> [Instructions to follow]:
Write down exactly the line where "Владимир Путин категорически" occurs and every line that follows it through the end of the material below; include nothing else.
= Beginning of Section =
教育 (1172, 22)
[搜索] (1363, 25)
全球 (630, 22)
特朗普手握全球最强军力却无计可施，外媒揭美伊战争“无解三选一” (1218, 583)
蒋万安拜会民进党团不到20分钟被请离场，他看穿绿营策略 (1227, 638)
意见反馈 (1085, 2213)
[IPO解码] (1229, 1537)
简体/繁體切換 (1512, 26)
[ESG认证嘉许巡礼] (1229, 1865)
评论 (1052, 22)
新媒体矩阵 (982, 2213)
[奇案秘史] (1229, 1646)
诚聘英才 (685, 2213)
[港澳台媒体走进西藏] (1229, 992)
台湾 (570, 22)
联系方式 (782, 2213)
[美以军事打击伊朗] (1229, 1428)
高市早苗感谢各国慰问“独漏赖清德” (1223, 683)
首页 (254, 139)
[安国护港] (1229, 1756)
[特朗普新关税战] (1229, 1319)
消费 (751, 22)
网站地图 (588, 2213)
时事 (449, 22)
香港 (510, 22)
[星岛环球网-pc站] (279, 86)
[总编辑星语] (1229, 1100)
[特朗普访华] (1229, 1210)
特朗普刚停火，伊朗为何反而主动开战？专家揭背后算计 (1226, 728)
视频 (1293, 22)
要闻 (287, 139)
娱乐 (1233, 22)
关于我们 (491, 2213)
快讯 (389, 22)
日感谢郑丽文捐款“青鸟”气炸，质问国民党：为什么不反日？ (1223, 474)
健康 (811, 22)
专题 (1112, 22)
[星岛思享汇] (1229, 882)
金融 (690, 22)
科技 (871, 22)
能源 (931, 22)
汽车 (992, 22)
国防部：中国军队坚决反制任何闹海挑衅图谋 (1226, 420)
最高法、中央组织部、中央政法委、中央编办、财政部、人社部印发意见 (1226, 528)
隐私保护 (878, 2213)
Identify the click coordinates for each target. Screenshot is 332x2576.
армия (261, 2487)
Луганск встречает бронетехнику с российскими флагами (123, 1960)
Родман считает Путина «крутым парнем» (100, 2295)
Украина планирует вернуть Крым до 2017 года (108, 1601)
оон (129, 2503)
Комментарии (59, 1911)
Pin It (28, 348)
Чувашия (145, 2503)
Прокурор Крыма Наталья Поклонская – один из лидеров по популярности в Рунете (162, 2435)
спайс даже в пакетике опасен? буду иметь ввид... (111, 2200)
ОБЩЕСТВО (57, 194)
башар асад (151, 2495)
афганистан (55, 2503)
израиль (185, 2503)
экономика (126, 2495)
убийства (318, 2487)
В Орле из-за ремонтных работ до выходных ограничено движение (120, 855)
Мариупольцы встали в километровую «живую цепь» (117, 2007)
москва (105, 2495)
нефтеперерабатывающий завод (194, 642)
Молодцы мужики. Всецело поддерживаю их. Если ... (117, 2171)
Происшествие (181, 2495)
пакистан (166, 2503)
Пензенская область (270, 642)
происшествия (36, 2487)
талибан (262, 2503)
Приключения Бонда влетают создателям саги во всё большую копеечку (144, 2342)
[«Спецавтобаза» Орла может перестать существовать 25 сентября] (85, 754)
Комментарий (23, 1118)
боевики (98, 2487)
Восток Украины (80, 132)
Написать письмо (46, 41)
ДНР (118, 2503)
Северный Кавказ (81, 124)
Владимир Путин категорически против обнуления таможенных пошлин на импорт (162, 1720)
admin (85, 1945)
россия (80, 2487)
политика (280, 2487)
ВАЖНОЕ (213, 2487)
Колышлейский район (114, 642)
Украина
= End of Section =
> [Answer section]:
Владимир Путин категорически против обнуления таможенных пошлин на импорт (162, 1720)
admin (85, 1945)
россия (80, 2487)
политика (280, 2487)
ВАЖНОЕ (213, 2487)
Колышлейский район (114, 642)
Украина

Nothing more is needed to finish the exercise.